*** MATERIAL FOR THIS TASK

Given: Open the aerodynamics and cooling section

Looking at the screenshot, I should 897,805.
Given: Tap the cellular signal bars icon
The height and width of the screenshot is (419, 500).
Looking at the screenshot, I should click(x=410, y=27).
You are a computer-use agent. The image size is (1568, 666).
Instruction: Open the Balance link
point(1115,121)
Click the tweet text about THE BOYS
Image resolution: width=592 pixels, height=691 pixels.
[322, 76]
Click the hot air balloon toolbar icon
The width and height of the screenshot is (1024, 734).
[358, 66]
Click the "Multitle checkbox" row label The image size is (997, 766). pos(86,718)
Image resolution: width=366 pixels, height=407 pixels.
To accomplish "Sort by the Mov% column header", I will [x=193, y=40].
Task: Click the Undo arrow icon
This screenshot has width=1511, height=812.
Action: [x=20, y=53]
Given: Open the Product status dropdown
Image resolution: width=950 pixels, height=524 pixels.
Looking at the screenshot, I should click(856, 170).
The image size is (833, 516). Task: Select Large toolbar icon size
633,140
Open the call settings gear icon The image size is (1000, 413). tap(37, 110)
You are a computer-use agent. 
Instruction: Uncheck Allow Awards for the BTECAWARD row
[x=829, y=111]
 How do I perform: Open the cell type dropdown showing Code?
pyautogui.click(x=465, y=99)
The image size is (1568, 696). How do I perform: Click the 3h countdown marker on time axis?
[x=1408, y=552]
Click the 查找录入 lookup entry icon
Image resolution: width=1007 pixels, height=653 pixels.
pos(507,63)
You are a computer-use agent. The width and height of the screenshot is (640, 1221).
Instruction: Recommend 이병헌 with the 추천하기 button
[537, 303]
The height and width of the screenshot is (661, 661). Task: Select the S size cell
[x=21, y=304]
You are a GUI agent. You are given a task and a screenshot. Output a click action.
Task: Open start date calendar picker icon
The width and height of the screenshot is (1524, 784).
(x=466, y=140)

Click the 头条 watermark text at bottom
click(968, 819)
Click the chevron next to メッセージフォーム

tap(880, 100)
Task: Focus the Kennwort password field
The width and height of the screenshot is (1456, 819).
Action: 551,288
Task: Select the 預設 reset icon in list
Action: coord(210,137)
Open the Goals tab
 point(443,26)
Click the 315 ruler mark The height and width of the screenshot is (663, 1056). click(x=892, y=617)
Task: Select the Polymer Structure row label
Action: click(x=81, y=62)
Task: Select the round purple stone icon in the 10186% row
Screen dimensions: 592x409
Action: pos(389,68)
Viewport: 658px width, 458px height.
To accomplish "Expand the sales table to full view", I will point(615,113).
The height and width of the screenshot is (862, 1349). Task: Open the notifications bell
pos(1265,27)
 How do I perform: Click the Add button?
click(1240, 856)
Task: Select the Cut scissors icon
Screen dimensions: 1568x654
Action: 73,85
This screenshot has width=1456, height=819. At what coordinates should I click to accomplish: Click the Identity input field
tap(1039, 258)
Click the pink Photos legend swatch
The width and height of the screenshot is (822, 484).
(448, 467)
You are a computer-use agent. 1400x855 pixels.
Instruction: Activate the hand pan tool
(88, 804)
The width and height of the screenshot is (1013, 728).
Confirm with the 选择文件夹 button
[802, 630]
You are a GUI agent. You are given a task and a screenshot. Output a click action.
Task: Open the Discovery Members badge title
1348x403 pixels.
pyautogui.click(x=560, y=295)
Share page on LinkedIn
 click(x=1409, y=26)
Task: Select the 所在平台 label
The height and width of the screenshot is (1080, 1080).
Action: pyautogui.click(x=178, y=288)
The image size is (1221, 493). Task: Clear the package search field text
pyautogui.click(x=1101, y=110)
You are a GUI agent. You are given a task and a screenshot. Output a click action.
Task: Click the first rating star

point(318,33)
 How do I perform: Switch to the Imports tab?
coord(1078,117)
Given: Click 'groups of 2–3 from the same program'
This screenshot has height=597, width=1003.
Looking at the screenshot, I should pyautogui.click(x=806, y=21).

******

YOUR OBJECTIVE ->
Edit the rows above by replacing each occurrence of "Image resolution" with "Display resolution", keeping all other text unchanged.

ANSWER TO THE TASK ->
Given: Open the aerodynamics and cooling section

Looking at the screenshot, I should 897,805.
Given: Tap the cellular signal bars icon
The height and width of the screenshot is (419, 500).
Looking at the screenshot, I should click(x=410, y=27).
You are a computer-use agent. The image size is (1568, 666).
Instruction: Open the Balance link
point(1115,121)
Click the tweet text about THE BOYS
Display resolution: width=592 pixels, height=691 pixels.
[322, 76]
Click the hot air balloon toolbar icon
The width and height of the screenshot is (1024, 734).
[358, 66]
Click the "Multitle checkbox" row label The image size is (997, 766). pos(86,718)
Display resolution: width=366 pixels, height=407 pixels.
To accomplish "Sort by the Mov% column header", I will [x=193, y=40].
Task: Click the Undo arrow icon
This screenshot has width=1511, height=812.
Action: [x=20, y=53]
Given: Open the Product status dropdown
Display resolution: width=950 pixels, height=524 pixels.
Looking at the screenshot, I should click(856, 170).
The image size is (833, 516). Task: Select Large toolbar icon size
633,140
Open the call settings gear icon The image size is (1000, 413). tap(37, 110)
You are a computer-use agent. 
Instruction: Uncheck Allow Awards for the BTECAWARD row
[x=829, y=111]
 How do I perform: Open the cell type dropdown showing Code?
pyautogui.click(x=465, y=99)
The image size is (1568, 696). How do I perform: Click the 3h countdown marker on time axis?
[x=1408, y=552]
Click the 查找录入 lookup entry icon
Display resolution: width=1007 pixels, height=653 pixels.
pos(507,63)
You are a computer-use agent. The width and height of the screenshot is (640, 1221).
Instruction: Recommend 이병헌 with the 추천하기 button
[537, 303]
The height and width of the screenshot is (661, 661). Task: Select the S size cell
[x=21, y=304]
You are a GUI agent. You are given a task and a screenshot. Output a click action.
Task: Open start date calendar picker icon
The width and height of the screenshot is (1524, 784).
(x=466, y=140)

Click the 头条 watermark text at bottom
click(968, 819)
Click the chevron next to メッセージフォーム

tap(880, 100)
Task: Focus the Kennwort password field
The width and height of the screenshot is (1456, 819).
Action: 551,288
Task: Select the 預設 reset icon in list
Action: coord(210,137)
Open the Goals tab
 point(443,26)
Click the 315 ruler mark The height and width of the screenshot is (663, 1056). click(x=892, y=617)
Task: Select the Polymer Structure row label
Action: click(x=81, y=62)
Task: Select the round purple stone icon in the 10186% row
Screen dimensions: 592x409
Action: pos(389,68)
Viewport: 658px width, 458px height.
To accomplish "Expand the sales table to full view", I will point(615,113).
The height and width of the screenshot is (862, 1349). Task: Open the notifications bell
pos(1265,27)
 How do I perform: Click the Add button?
click(1240, 856)
Task: Select the Cut scissors icon
Screen dimensions: 1568x654
Action: 73,85
This screenshot has width=1456, height=819. At what coordinates should I click to accomplish: Click the Identity input field
tap(1039, 258)
Click the pink Photos legend swatch
The width and height of the screenshot is (822, 484).
(448, 467)
You are a computer-use agent. 1400x855 pixels.
Instruction: Activate the hand pan tool
(88, 804)
The width and height of the screenshot is (1013, 728).
Confirm with the 选择文件夹 button
[802, 630]
You are a GUI agent. You are given a task and a screenshot. Output a click action.
Task: Open the Discovery Members badge title
1348x403 pixels.
pyautogui.click(x=560, y=295)
Share page on LinkedIn
 click(x=1409, y=26)
Task: Select the 所在平台 label
The height and width of the screenshot is (1080, 1080).
Action: pyautogui.click(x=178, y=288)
The image size is (1221, 493). Task: Clear the package search field text
pyautogui.click(x=1101, y=110)
You are a GUI agent. You are given a task and a screenshot. Output a click action.
Task: Click the first rating star

point(318,33)
 How do I perform: Switch to the Imports tab?
coord(1078,117)
Given: Click 'groups of 2–3 from the same program'
This screenshot has height=597, width=1003.
Looking at the screenshot, I should pyautogui.click(x=806, y=21).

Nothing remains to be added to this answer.